WRITTEN EXERCISE – Can you return all of the material below verbatim, keeping every line unchanged?
========================================================================
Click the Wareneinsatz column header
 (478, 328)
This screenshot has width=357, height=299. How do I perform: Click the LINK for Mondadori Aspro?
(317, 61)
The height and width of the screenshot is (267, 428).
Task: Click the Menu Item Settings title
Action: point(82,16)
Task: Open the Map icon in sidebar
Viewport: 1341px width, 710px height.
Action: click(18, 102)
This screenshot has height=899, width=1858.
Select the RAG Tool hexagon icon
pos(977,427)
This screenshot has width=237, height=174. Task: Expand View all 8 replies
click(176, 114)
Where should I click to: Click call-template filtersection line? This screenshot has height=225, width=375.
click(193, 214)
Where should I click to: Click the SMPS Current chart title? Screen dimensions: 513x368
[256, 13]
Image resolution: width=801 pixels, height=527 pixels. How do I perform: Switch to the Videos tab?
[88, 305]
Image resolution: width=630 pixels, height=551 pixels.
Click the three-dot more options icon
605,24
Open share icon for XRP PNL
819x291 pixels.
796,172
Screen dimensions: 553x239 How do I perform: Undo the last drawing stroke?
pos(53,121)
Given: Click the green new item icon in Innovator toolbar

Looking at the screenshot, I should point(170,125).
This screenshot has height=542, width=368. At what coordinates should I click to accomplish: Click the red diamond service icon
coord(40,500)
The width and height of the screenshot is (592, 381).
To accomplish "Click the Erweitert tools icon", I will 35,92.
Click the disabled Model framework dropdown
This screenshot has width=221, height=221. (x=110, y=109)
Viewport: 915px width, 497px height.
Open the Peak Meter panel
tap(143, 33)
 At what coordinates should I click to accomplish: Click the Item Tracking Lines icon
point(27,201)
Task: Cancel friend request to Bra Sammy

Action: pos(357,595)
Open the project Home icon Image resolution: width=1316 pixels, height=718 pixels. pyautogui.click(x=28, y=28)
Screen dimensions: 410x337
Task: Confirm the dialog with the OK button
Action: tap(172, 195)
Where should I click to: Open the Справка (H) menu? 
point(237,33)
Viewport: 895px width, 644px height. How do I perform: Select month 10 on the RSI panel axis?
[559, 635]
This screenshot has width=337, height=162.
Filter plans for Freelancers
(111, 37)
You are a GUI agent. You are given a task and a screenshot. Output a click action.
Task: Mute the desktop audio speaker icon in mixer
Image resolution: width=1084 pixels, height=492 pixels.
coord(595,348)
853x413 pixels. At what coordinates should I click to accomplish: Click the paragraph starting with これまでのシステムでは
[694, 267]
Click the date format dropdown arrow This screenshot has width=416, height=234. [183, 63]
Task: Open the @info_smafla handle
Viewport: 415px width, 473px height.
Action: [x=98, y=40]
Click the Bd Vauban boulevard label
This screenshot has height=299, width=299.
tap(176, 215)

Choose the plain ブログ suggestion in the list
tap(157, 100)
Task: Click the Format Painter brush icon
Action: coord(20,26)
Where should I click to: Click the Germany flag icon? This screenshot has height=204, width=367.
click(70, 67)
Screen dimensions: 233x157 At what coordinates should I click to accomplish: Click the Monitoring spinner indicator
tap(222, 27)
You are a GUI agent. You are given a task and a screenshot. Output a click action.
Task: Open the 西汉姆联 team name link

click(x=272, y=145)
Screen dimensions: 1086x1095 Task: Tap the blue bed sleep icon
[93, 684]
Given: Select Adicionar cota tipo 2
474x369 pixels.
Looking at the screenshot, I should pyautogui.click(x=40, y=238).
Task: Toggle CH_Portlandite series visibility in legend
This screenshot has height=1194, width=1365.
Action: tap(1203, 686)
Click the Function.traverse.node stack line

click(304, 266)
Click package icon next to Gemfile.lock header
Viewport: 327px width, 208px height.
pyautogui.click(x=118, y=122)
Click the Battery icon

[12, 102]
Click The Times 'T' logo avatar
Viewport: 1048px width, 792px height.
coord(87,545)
========================================================================
EXERCISE SOLUTION –
Click the Wareneinsatz column header
 (478, 328)
This screenshot has width=357, height=299. How do I perform: Click the LINK for Mondadori Aspro?
(317, 61)
The height and width of the screenshot is (267, 428).
Task: Click the Menu Item Settings title
Action: point(82,16)
Task: Open the Map icon in sidebar
Viewport: 1341px width, 710px height.
Action: click(18, 102)
This screenshot has height=899, width=1858.
Select the RAG Tool hexagon icon
pos(977,427)
This screenshot has width=237, height=174. Task: Expand View all 8 replies
click(176, 114)
Where should I click to: Click call-template filtersection line? This screenshot has height=225, width=375.
click(193, 214)
Where should I click to: Click the SMPS Current chart title? Screen dimensions: 513x368
[256, 13]
Image resolution: width=801 pixels, height=527 pixels. How do I perform: Switch to the Videos tab?
[88, 305]
Image resolution: width=630 pixels, height=551 pixels.
Click the three-dot more options icon
605,24
Open share icon for XRP PNL
819x291 pixels.
796,172
Screen dimensions: 553x239 How do I perform: Undo the last drawing stroke?
pos(53,121)
Given: Click the green new item icon in Innovator toolbar

Looking at the screenshot, I should point(170,125).
This screenshot has height=542, width=368. At what coordinates should I click to accomplish: Click the red diamond service icon
coord(40,500)
The width and height of the screenshot is (592, 381).
To accomplish "Click the Erweitert tools icon", I will 35,92.
Click the disabled Model framework dropdown
This screenshot has width=221, height=221. (x=110, y=109)
Viewport: 915px width, 497px height.
Open the Peak Meter panel
tap(143, 33)
 At what coordinates should I click to accomplish: Click the Item Tracking Lines icon
point(27,201)
Task: Cancel friend request to Bra Sammy

Action: pos(357,595)
Open the project Home icon Image resolution: width=1316 pixels, height=718 pixels. pyautogui.click(x=28, y=28)
Screen dimensions: 410x337
Task: Confirm the dialog with the OK button
Action: tap(172, 195)
Where should I click to: Open the Справка (H) menu? 
point(237,33)
Viewport: 895px width, 644px height. How do I perform: Select month 10 on the RSI panel axis?
[559, 635]
This screenshot has width=337, height=162.
Filter plans for Freelancers
(111, 37)
You are a GUI agent. You are given a task and a screenshot. Output a click action.
Task: Mute the desktop audio speaker icon in mixer
Image resolution: width=1084 pixels, height=492 pixels.
coord(595,348)
853x413 pixels. At what coordinates should I click to accomplish: Click the paragraph starting with これまでのシステムでは
[694, 267]
Click the date format dropdown arrow This screenshot has width=416, height=234. [183, 63]
Task: Open the @info_smafla handle
Viewport: 415px width, 473px height.
Action: [x=98, y=40]
Click the Bd Vauban boulevard label
This screenshot has height=299, width=299.
tap(176, 215)

Choose the plain ブログ suggestion in the list
tap(157, 100)
Task: Click the Format Painter brush icon
Action: coord(20,26)
Where should I click to: Click the Germany flag icon? This screenshot has height=204, width=367.
click(70, 67)
Screen dimensions: 233x157 At what coordinates should I click to accomplish: Click the Monitoring spinner indicator
tap(222, 27)
You are a GUI agent. You are given a task and a screenshot. Output a click action.
Task: Open the 西汉姆联 team name link

click(x=272, y=145)
Screen dimensions: 1086x1095 Task: Tap the blue bed sleep icon
[93, 684]
Given: Select Adicionar cota tipo 2
474x369 pixels.
Looking at the screenshot, I should pyautogui.click(x=40, y=238).
Task: Toggle CH_Portlandite series visibility in legend
This screenshot has height=1194, width=1365.
Action: tap(1203, 686)
Click the Function.traverse.node stack line

click(304, 266)
Click package icon next to Gemfile.lock header
Viewport: 327px width, 208px height.
pyautogui.click(x=118, y=122)
Click the Battery icon

[12, 102]
Click The Times 'T' logo avatar
Viewport: 1048px width, 792px height.
coord(87,545)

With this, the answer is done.